* BEGIN Information supplied *
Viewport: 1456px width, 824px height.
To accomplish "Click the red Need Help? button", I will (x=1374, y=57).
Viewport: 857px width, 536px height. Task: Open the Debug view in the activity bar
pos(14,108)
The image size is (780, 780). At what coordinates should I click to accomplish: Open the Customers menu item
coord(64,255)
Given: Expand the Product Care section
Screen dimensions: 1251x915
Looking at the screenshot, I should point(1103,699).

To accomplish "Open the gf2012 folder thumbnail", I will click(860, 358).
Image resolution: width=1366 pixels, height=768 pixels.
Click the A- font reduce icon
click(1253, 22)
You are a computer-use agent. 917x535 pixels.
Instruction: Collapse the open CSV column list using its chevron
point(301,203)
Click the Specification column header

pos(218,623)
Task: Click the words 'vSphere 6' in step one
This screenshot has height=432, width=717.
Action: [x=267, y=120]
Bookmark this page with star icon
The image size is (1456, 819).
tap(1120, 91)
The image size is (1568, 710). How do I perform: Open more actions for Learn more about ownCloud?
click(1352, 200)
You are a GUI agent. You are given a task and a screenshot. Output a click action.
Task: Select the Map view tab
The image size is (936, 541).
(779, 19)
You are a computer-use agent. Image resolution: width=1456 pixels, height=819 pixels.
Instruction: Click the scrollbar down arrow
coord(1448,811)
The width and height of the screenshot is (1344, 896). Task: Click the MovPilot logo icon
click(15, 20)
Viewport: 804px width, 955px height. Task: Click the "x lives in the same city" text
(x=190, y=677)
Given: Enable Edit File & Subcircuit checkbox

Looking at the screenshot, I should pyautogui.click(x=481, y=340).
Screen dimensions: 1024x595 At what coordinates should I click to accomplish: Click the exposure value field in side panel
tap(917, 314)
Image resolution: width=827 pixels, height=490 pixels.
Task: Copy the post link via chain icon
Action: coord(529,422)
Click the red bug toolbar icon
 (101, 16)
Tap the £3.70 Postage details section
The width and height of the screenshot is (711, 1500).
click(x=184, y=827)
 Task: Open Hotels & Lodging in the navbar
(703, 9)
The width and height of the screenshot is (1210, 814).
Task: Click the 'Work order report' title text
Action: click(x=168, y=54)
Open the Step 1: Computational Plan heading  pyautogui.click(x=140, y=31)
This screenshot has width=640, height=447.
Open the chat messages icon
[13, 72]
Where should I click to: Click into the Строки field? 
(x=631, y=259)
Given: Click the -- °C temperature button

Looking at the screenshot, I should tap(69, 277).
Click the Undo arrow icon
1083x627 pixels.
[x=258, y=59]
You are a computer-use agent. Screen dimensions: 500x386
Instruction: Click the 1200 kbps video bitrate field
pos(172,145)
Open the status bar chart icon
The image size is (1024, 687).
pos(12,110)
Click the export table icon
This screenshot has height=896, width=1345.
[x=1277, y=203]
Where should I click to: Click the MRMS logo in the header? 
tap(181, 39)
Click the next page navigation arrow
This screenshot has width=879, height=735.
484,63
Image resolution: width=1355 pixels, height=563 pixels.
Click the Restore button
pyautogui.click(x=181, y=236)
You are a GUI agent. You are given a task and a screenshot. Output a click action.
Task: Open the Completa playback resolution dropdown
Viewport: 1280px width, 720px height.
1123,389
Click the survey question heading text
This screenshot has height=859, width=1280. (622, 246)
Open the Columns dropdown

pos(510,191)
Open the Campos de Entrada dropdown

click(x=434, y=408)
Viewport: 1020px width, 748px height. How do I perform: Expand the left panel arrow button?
* END Information supplied *
== Given exercise ==
Update all the rows above so that every "Viewport" becomes "Window", leaving everything else unchanged.

== Exercise solution ==
Window: 1456px width, 824px height.
To accomplish "Click the red Need Help? button", I will (x=1374, y=57).
Window: 857px width, 536px height. Task: Open the Debug view in the activity bar
pos(14,108)
The image size is (780, 780). At what coordinates should I click to accomplish: Open the Customers menu item
coord(64,255)
Given: Expand the Product Care section
Screen dimensions: 1251x915
Looking at the screenshot, I should point(1103,699).

To accomplish "Open the gf2012 folder thumbnail", I will click(860, 358).
Image resolution: width=1366 pixels, height=768 pixels.
Click the A- font reduce icon
click(1253, 22)
You are a computer-use agent. 917x535 pixels.
Instruction: Collapse the open CSV column list using its chevron
point(301,203)
Click the Specification column header

pos(218,623)
Task: Click the words 'vSphere 6' in step one
This screenshot has height=432, width=717.
Action: [x=267, y=120]
Bookmark this page with star icon
The image size is (1456, 819).
tap(1120, 91)
The image size is (1568, 710). How do I perform: Open more actions for Learn more about ownCloud?
click(1352, 200)
You are a GUI agent. You are given a task and a screenshot. Output a click action.
Task: Select the Map view tab
The image size is (936, 541).
(779, 19)
You are a computer-use agent. Image resolution: width=1456 pixels, height=819 pixels.
Instruction: Click the scrollbar down arrow
coord(1448,811)
The width and height of the screenshot is (1344, 896). Task: Click the MovPilot logo icon
click(15, 20)
Window: 804px width, 955px height. Task: Click the "x lives in the same city" text
(x=190, y=677)
Given: Enable Edit File & Subcircuit checkbox

Looking at the screenshot, I should pyautogui.click(x=481, y=340).
Screen dimensions: 1024x595 At what coordinates should I click to accomplish: Click the exposure value field in side panel
tap(917, 314)
Image resolution: width=827 pixels, height=490 pixels.
Task: Copy the post link via chain icon
Action: coord(529,422)
Click the red bug toolbar icon
 (101, 16)
Tap the £3.70 Postage details section
The width and height of the screenshot is (711, 1500).
click(x=184, y=827)
 Task: Open Hotels & Lodging in the navbar
(703, 9)
The width and height of the screenshot is (1210, 814).
Task: Click the 'Work order report' title text
Action: click(x=168, y=54)
Open the Step 1: Computational Plan heading  pyautogui.click(x=140, y=31)
This screenshot has width=640, height=447.
Open the chat messages icon
[13, 72]
Where should I click to: Click into the Строки field? 
(x=631, y=259)
Given: Click the -- °C temperature button

Looking at the screenshot, I should tap(69, 277).
Click the Undo arrow icon
1083x627 pixels.
[x=258, y=59]
You are a computer-use agent. Screen dimensions: 500x386
Instruction: Click the 1200 kbps video bitrate field
pos(172,145)
Open the status bar chart icon
The image size is (1024, 687).
pos(12,110)
Click the export table icon
This screenshot has height=896, width=1345.
[x=1277, y=203]
Where should I click to: Click the MRMS logo in the header? 
tap(181, 39)
Click the next page navigation arrow
This screenshot has width=879, height=735.
484,63
Image resolution: width=1355 pixels, height=563 pixels.
Click the Restore button
pyautogui.click(x=181, y=236)
You are a GUI agent. You are given a task and a screenshot. Output a click action.
Task: Open the Completa playback resolution dropdown
Window: 1280px width, 720px height.
1123,389
Click the survey question heading text
This screenshot has height=859, width=1280. (622, 246)
Open the Columns dropdown

pos(510,191)
Open the Campos de Entrada dropdown

click(x=434, y=408)
Window: 1020px width, 748px height. How do I perform: Expand the left panel arrow button?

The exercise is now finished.